Ardavan Amir-Aslani : La guerre est déjà lancée entre l’Iran et Israël avec des bombardements quasi quotidiens des positions des iraniens et de leurs alliés en Iraq et en Syrie. Gaza n’est que le sommet visible de l’iceberg. Mais aussi bien les américains que les israéliens savent que l’Iran c‘est aussi l’Iraq avec 300,000 hommes en armes ayant prêté allégeance au Guide Supreme iranien, les fameux mobilisés ou les Hash AL-Sha’abi ; c’est aussi la Syrie avec les 150,000 centurions des brigades Alaouite ; c’est également le Hezbollah, l’infanterie légère la mieux entrainée au Monde, sans oublier les Houthis au Yémen etc… le dérapage en cas de conflit sera généralisé. Aucun pays de la région ne sera épargné. Même l’Europe sera touchée avec une nouvelle vague migratoire sans précèdent. Tout ceci fait que la raison peut aussi prévaloir. Les iraniens sont en train d’essayer de voir jusqu’où ils peuvent pousser le bouchon. L’absence de réaction américaine après la destruction de leur drone, par un missile sol-air iranien a enhardi les iraniens qui ont vu une absence totale d’appétit de la part de Washington pour un conflit militaire. Après tout, Trump se fait élire entre autres, sur la promesse de ramener les troupes américaines au pays et non pour participer à une nouvelle guerre régionale. Les voix de la raison peuvent donc encore prévaloir surtout que cette situation est la conséquence directe du retrait américain de l’accord nucléaire du 14 juillet 2015. Washington a donc une lourde responsabilité dans le chaos actuel.

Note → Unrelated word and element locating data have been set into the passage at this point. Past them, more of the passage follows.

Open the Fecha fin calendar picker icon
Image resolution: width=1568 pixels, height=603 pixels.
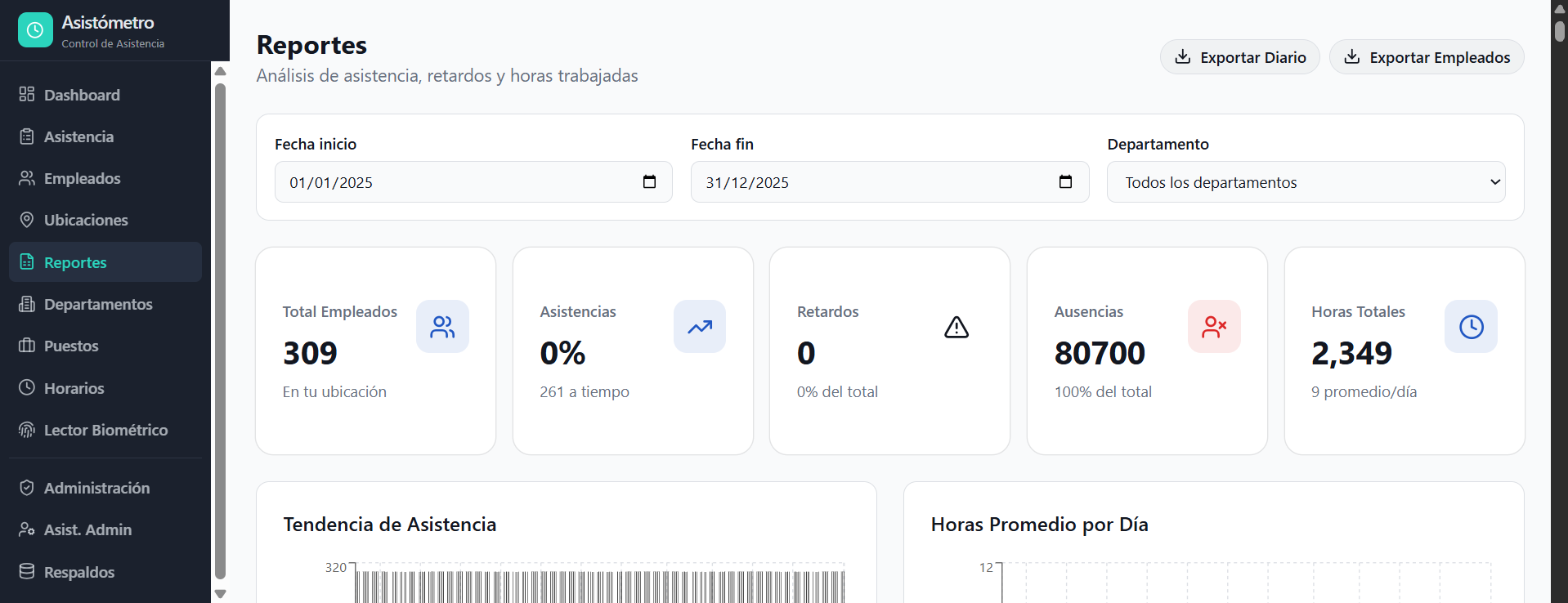(1066, 181)
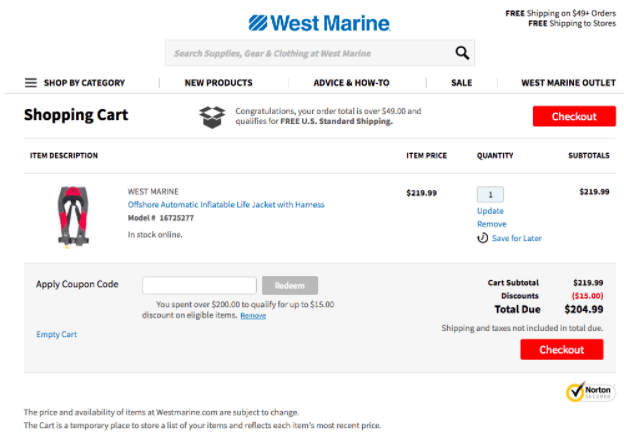Screen dimensions: 624x433
Task: Expand Shop By Category menu
Action: tap(84, 83)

Thierry Coville : Il est évident qu’à partir du moment où les Etats-Unis sont sortis de cet accord sur le nucléaire, en mai 2018, à partir du moment où les Européens ont été incapables de contrer les sanctions américaines, on savait très bien que si l’Iran changeait de stratégie, comme l’Iran a des alliés dans la région, les tensions allaient être beaucoup plus importantes. Les alliés de l’Iran ont leurs propres agendas, certes, mais la sortie de l’accord leur permet de mener leur stratégie. Et à partir du moment où les tensions montent entre Iran et Etats-Unis, chaque action d’un allié de l’Iran peut être interprétée comme une action directe de l’Iran. Mike Pompeo n’a pas attendu de ce point de vue. Donc tout cela peut rapidement déclencher un conflit généralisé.

Cela étant, personne ne veut vraiment du conflit, parce que si conflit il y a, il ne sera pas limité à un pays, il sera régional. Ce serait une catastrophe pour tout le monde. Il y a une forme de prudence générale.